People often learn through pain.

The same thing is going to happen with AI unless companies put rules in place now.

13 Things Companies Should Do Before AI-Built Applications Become a Disaster

1. Create an AI application policy.
Make it clear who is allowed to build internal AI tools, what systems they can touch, and what data they are allowed to use.

2. Require review before deployment.
No AI-generated application should be connected to live company data without someone qualified reviewing the code, security, and business logic.

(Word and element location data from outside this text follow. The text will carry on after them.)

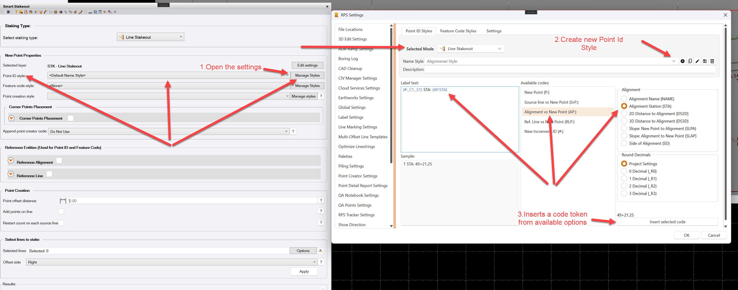Add a new Point ID name style
The height and width of the screenshot is (290, 738).
pyautogui.click(x=682, y=61)
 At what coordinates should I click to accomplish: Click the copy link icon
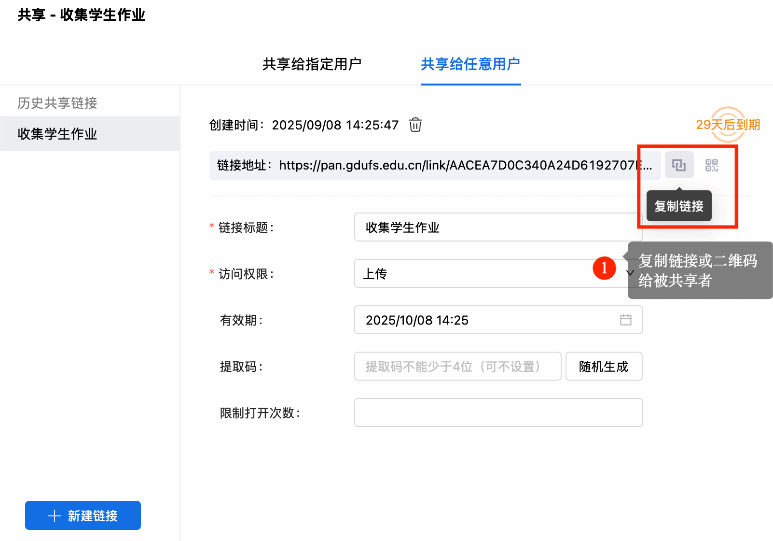[x=679, y=165]
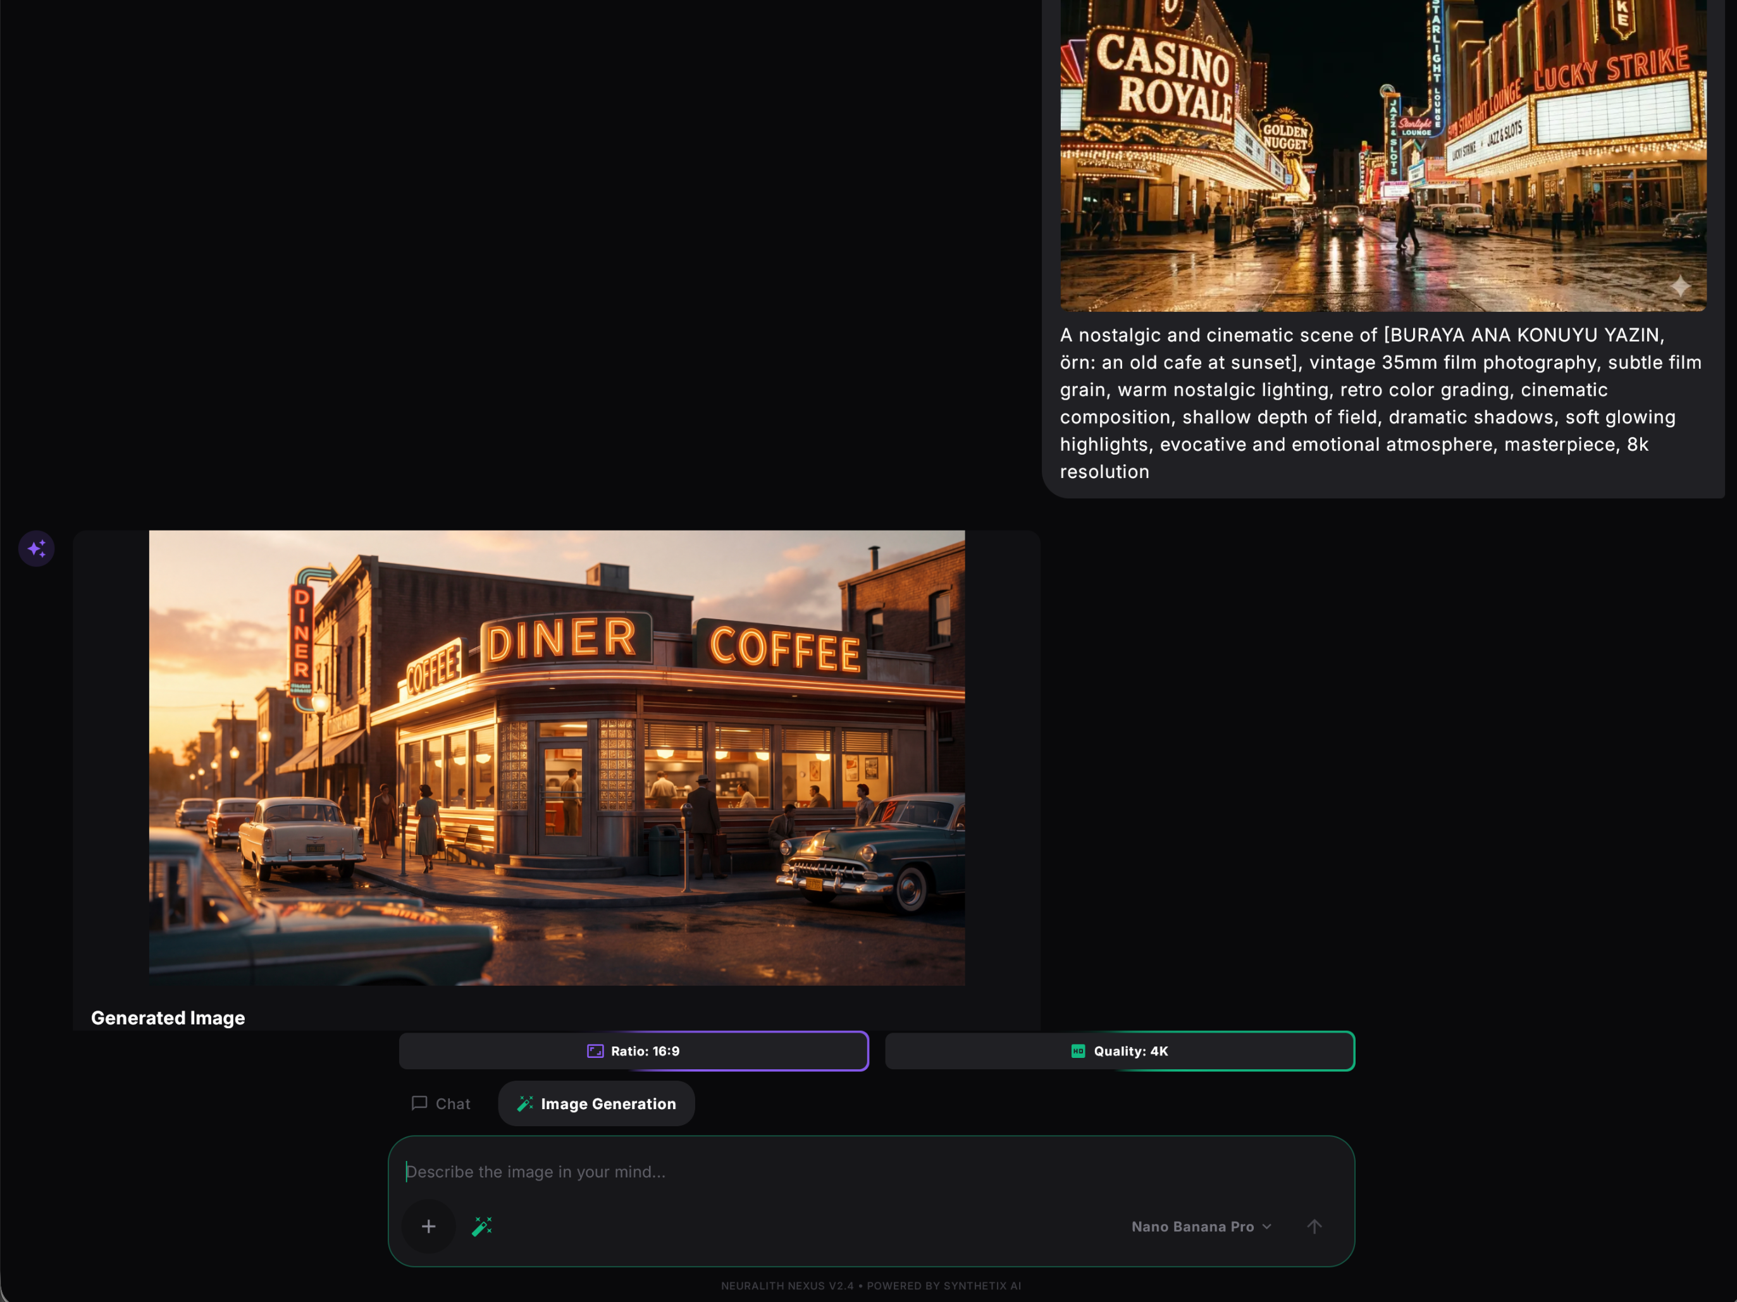Viewport: 1737px width, 1302px height.
Task: Focus the 'Describe the image in your mind' field
Action: point(871,1171)
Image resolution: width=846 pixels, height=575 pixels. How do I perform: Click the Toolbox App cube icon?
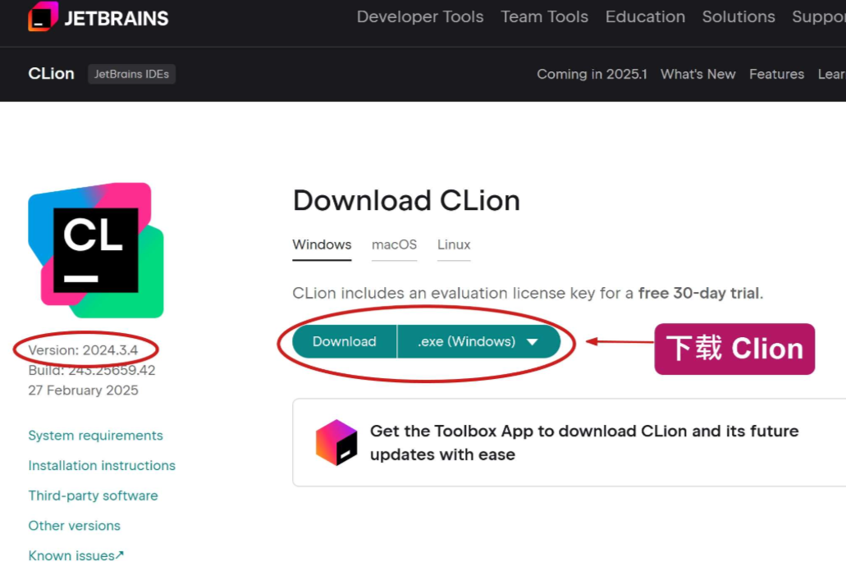tap(336, 442)
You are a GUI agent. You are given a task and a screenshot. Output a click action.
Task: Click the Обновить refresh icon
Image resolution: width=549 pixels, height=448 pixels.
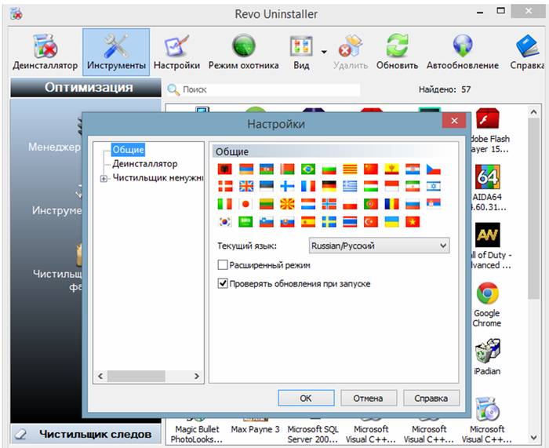(397, 52)
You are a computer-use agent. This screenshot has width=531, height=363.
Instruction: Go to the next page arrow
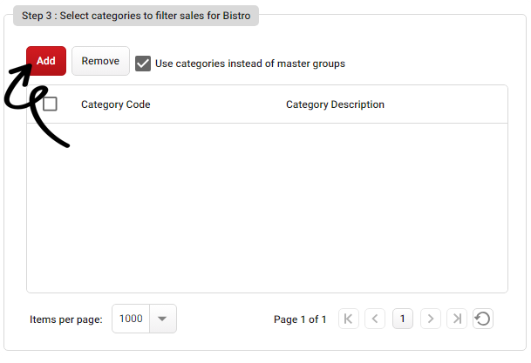coord(430,319)
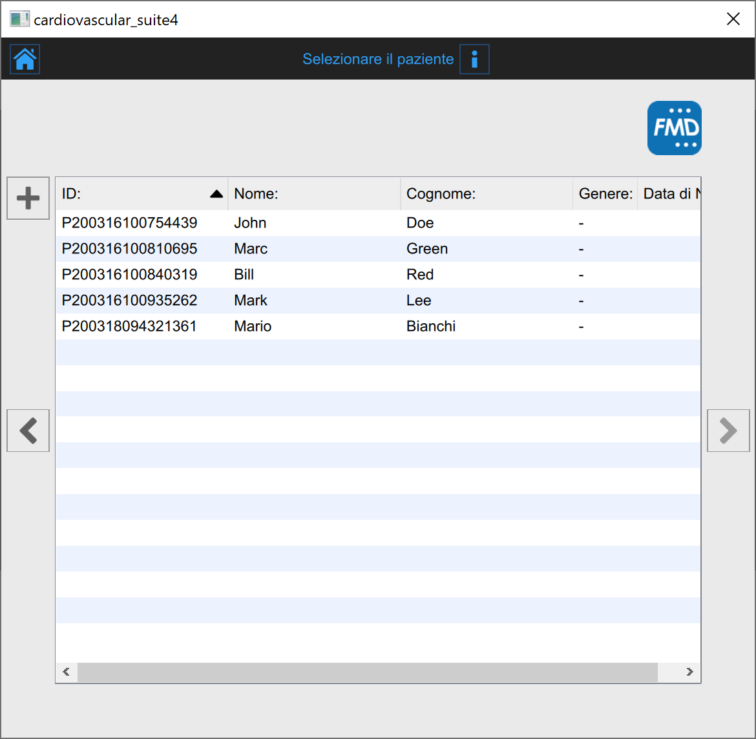Open the blue info icon
The image size is (756, 739).
474,59
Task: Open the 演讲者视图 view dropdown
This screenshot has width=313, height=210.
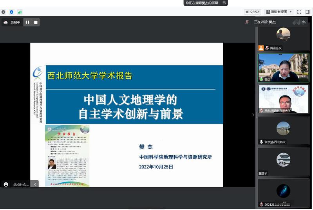Action: [279, 12]
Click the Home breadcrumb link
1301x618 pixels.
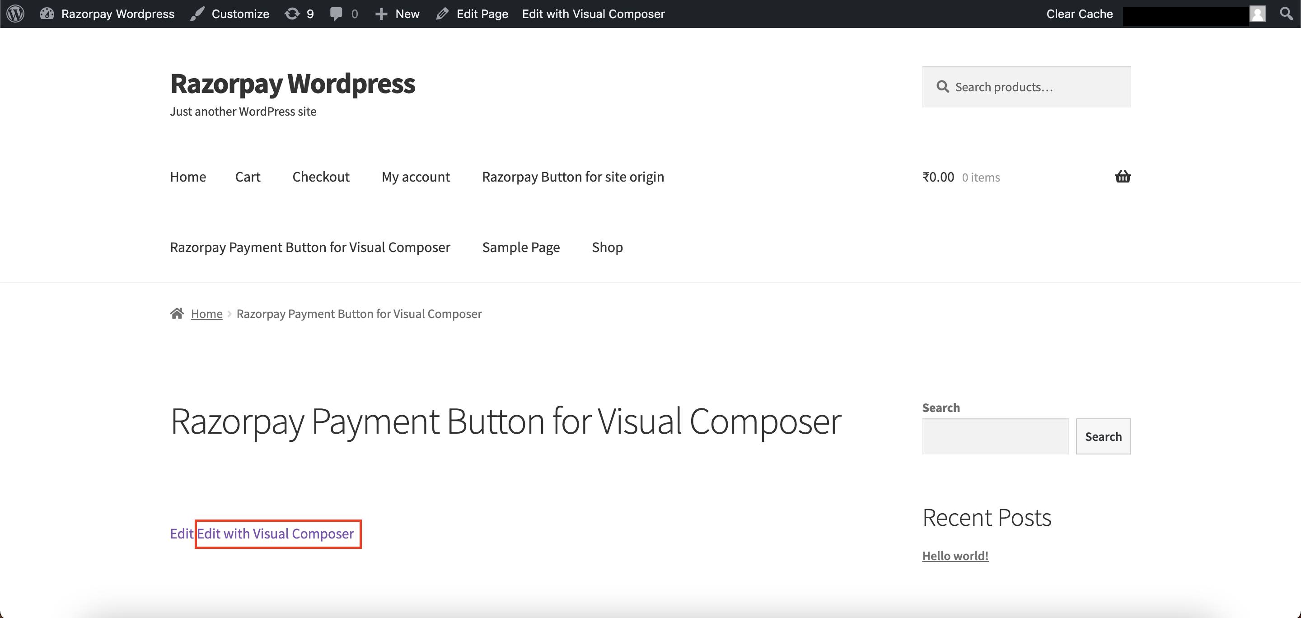pos(207,313)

3. Separate test data from real data.
People should not be experimenting with live customer records, payroll, accounting, banking, or confidential business data.

4. Require documentation.
Every internal tool should have a basic explanation: what it does, who built it, what data it uses, where it runs, and who owns it.

5. Use version control.
Code should be stored in a proper repository, not sitting on someone’s desktop in a folder called “Final Version 3 New.”

6. Control database access.
AI-built tools should not use administrator database accounts. They should use limited-access accounts with only the permissions needed.

7. Test the math and business rules.
Just because the screen shows an answer does not mean the answer is right. Reports, calculations, payroll logic, billing logic, and pricing logic must be tested.

8. Protect confidential data.
Do not paste private company data, customer records, employee information, contracts, pricing, or credentials into random AI tools without understanding where that data goes.

9. Plan for inheritance.
Every tool needs an owner, a backup owner, and enough documentation so someone else can maintain it if the original builder leaves.

10. Get periodic third-party review.
For anything important — payroll, accounting, security, customer data, financial reporting, or operational systems — bring in an outside reviewer once in a while. Fresh eyes find mistakes insiders miss.

11. Use generational backups.
Backups are more important than ever. Companies need daily, weekly, monthly, and historical backups so they can recover from bad code, accidental deletion, ransomware, corrupted data, or an employee who breaks something intentionally or unintentionally. A backup from last night may not be enough if the problem started three months ago.

12. Test before going live, not after.
Do not put software into production and then start testing it, securing it, and figuring out whether it works. Do the work first. Test it. Review it. Secure it. Then put it live. Think of it like building an airplane: you do not put passengers on it first and then see if it flies. You test it many times, under controlled conditions, before trusting lives to it. Business software may not carry passengers, but it can carry payroll, money, customer records, and the company’s reputation.

13. Keep internal software internal.
If the software is only for internal company use, then design it that way. Not every tool needs to be available from the public internet. Many internal applications should run only on an internal server, behind the firewall, accessible only from the company network or through a secure VPN. There is no reason to expose a private company tool to the whole world just because someone knew how to make a web page.

AI is powerful. It can help small teams do work that used to require entire departments.

But power without discipline becomes danger.

The lesson from spreadsheets was simple: when anyone can build a system, eventually someone builds a dangerous one.

AI is giving every employee a software factory. Anyone is now a software engineer, they have to act like it, or someone will pay the price.

Now companies need rules before one of those factories starts producing landmines.